Collected data entries:
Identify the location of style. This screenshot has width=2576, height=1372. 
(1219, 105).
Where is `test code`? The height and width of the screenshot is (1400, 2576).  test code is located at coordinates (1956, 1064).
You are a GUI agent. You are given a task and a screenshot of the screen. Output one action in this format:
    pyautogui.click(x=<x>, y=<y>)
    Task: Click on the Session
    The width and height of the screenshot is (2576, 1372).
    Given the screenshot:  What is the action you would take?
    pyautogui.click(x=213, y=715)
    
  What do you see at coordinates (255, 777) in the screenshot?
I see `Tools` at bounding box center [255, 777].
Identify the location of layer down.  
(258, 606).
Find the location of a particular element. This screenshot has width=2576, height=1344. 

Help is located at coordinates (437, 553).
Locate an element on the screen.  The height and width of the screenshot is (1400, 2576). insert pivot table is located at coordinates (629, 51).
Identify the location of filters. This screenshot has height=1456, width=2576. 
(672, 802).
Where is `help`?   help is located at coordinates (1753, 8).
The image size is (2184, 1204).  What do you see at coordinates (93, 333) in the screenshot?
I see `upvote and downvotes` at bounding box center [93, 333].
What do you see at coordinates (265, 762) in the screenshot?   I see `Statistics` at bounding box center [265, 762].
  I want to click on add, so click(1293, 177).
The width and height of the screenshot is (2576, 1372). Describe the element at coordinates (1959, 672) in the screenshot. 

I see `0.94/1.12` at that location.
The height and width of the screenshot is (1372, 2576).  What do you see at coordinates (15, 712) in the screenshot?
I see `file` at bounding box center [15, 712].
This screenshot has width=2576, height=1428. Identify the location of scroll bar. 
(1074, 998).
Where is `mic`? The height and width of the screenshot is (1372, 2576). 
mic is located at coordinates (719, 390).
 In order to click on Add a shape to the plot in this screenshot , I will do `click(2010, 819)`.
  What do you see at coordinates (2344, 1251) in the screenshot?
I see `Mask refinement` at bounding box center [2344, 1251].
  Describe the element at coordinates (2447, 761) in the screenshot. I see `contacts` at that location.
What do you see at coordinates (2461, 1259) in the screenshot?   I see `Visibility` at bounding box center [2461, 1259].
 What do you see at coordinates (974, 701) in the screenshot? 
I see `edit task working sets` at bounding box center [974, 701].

> **Your goal**: Copy the stretch of the data above from the line containing "This screenshot has width=2576, height=1428." through the line containing "mic is located at coordinates (719, 390).", with both of those lines included, changing nothing.

> **Reply to the exercise**:
This screenshot has width=2576, height=1428. Identify the location of scroll bar. 
(1074, 998).
Where is `mic`? The height and width of the screenshot is (1372, 2576). 
mic is located at coordinates (719, 390).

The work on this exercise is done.